Mit dem Beschluß des Oberlandesgericht Hamm vom 16.11.2011 (II 8 UF 96/11) kann gemäß § 239 Abs. 1 FamFG bei einer einseitig erstellten Jugendamtsurkunde jeder Teil eine Abänderung beantragen. Dies gelte auch für die Zeit nach Eintritt der Volljährigkeit des Kindes, da der Unterhaltsanspruch des minderjährigen mit demjenigen des volljährigen Kindes identisch sei, so daß statische Titel über den Kindesunterhalt nach Erreichen der Volljährigkeit bis zu einer eventuellen Abänderung fortbestehen. Für dynamische Titel sei dies inzwischen ausdrücklich in § 244 FamFG geregelt.

Fehle es an einer Vereinbarung der Beteiligten bei der Errrichtung der Jugendamtsurkunde, da diese einseitig erstellt worden sei, so könne sich der Unterhaltspflichtige von seiner titulierten Unterhaltspflicht nur dann lösen, wenn sich eine nachträgliche Änderung der tatsächlichen Umstände, des Gesetzes oder der höchstrichterlichen Rechtsprechung auf die Höhe seiner Unterhaltspflicht auswirken würden. Der Unterhaltspflichtige müsse deshalb nicht nur vortragen, daß die bisherige Unterhaltsleistung für ihn wegen Änderung der Verhältnisse nach § 242 BGB unzumutbar geworden sei, sondern auch die seiner damaligen Verpflichtung nach Grund und Höhe zu Grunde liegenden Umstände darlegen.

Habe bereits zur Zeit der Errichtung der Jugendamtsurkunden eine Unterschreitung des Selbstbehalts vorgelgen, sei der Unterhaltspflichtige hieran auch bei einer Anpassung an die geänderten Verhältnisse festzuhalten.

◆ Datenzeilen:
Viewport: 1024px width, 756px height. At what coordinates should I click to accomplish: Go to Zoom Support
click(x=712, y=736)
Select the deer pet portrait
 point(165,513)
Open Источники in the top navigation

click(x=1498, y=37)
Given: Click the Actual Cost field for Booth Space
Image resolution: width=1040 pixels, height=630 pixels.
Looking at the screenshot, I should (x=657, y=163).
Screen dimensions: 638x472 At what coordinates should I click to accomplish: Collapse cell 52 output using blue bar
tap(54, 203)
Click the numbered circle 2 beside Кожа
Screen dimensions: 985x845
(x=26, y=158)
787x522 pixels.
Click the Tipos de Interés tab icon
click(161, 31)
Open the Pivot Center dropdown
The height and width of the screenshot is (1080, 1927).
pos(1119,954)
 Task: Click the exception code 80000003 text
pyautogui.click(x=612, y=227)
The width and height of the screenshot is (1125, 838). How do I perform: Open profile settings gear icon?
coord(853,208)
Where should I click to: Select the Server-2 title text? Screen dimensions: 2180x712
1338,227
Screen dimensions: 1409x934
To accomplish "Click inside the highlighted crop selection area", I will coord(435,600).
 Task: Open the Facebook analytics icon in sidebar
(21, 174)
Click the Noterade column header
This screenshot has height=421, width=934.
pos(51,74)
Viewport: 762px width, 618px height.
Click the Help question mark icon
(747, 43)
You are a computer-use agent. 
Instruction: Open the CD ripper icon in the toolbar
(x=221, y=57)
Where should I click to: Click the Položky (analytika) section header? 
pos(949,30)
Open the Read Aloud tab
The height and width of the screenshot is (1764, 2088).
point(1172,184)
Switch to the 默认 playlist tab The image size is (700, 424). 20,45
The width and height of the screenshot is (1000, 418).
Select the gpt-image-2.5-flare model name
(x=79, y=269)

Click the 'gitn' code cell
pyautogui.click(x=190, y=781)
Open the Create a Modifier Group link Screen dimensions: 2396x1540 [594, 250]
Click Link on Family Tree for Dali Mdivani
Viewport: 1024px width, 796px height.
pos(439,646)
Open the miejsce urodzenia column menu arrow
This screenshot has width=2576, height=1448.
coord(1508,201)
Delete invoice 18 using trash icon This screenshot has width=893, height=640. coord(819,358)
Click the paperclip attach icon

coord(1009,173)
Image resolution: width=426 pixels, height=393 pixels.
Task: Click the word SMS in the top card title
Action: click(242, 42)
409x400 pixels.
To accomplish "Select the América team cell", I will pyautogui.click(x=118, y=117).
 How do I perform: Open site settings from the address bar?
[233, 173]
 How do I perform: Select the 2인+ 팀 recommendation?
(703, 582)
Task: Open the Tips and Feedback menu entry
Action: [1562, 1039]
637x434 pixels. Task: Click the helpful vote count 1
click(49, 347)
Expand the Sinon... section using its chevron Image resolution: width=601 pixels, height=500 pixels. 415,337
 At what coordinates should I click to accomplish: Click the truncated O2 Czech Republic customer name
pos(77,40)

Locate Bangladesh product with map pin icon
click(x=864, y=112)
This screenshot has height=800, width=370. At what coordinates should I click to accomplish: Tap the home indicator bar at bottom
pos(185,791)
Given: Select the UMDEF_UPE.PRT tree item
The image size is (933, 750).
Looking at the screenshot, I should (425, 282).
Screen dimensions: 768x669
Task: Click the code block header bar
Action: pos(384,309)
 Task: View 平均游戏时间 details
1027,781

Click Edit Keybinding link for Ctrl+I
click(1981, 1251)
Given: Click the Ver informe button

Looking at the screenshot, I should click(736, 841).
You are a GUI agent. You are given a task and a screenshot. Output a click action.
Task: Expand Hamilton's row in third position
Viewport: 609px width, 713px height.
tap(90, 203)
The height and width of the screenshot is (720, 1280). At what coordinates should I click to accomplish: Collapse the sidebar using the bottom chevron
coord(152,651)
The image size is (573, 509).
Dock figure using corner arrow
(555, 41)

◆ Aufgabenstellung:
Erläutern Sie in ein bis drei Sätzen, weshalb nach der Textpassage eine Abänderung der einseitig erstellten Jugendamtsurkunde auch für die Zeit nach Eintritt der Volljährigkeit des Kindes beantragt werden kann.

◆ Antwort:
Der Unterhaltsanspruch des minderjährigen Kindes ist mit dem des volljährigen Kindes identisch. Deshalb bestehen statische Titel über den Kindesunterhalt nach Erreichen der Volljährigkeit fort, bis sie gegebenenfalls abgeändert werden.